Il pubblico però non è sempre medio-alto. La cooperativa affronta anche la difficile prova del vitto carcerario. Ha vinto una gara per confezionare i pasti in tre reparti di Bollate. Un’attenzione quasi maniacale all’osservanza dei capitolati (“nessun fornitore tende più a fregare sulla qualità o sulla quantità”). E in un anno un risparmio di 46mila euro. Economie non sempre apprezzate dal Ministero, che ritarda i pagamenti, lasciando senza salario i detenuti. I quali si rifanno con salaci commenti sui reati contro il patrimonio. E poi un servizio interno di pasticcini e pizze da asporto. Che alza la qualità della vita carceraria. I pasticcini e le torte vengono comprati infatti per regalarli nei colloqui con i familiari, specialmente ai bambini. Mentre le pizze vengono ordinate  dalle celle, nelle quali una specie di pony express con carrello le porta soprattutto la domenica sera.

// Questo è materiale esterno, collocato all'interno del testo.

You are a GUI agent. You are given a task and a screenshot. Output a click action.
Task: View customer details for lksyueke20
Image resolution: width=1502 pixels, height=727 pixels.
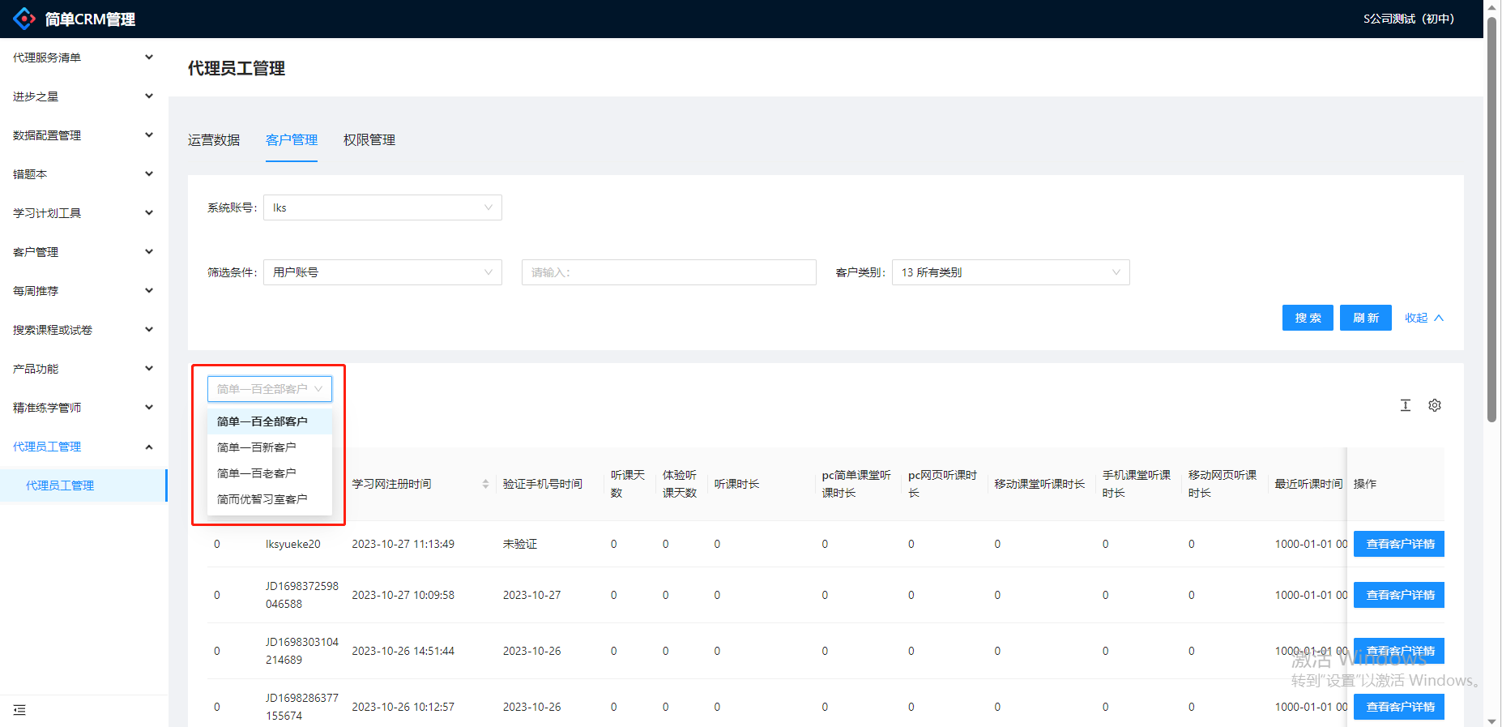coord(1399,544)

“Sì, la mia vita è cambiata”, ammette Silvia, che per la sua cooperativa ha ricevuto un encomio dalla direttrice Lucia Castellano e dal provveditore regionale Luigi Pagano. “Faccio ore e ore in carcere.  Mi diverto, però. Ricordo quando facemmo un catering per una banca e c’era tra noi un rapinatore di banca elegantissimo, lo chiamavano il rapinatore gentile perché aveva rifiutato i soldi delle clienti che già stavano aprendo le borse, i vostri no, grazie gli aveva detto. Oppure quando andammo in tribunale e un detenuto, prima del ricevimento, volle farsi fotografare davanti alla scritta ‘la legge è uguale per tutti’. Quella volta successe che dopo un paio d’ore diedero la prescrizione a qualcuno nel processo Sme. Appena arrivò la notizia lui mi venne accanto con il vassoio in mano, mi strizzò l’occhiolino, mi diede un colpo di gomito e mi disse visto che la legge non è uguale per tutti? Poi, come niente fosse, si rimise a distribuire i bigné”.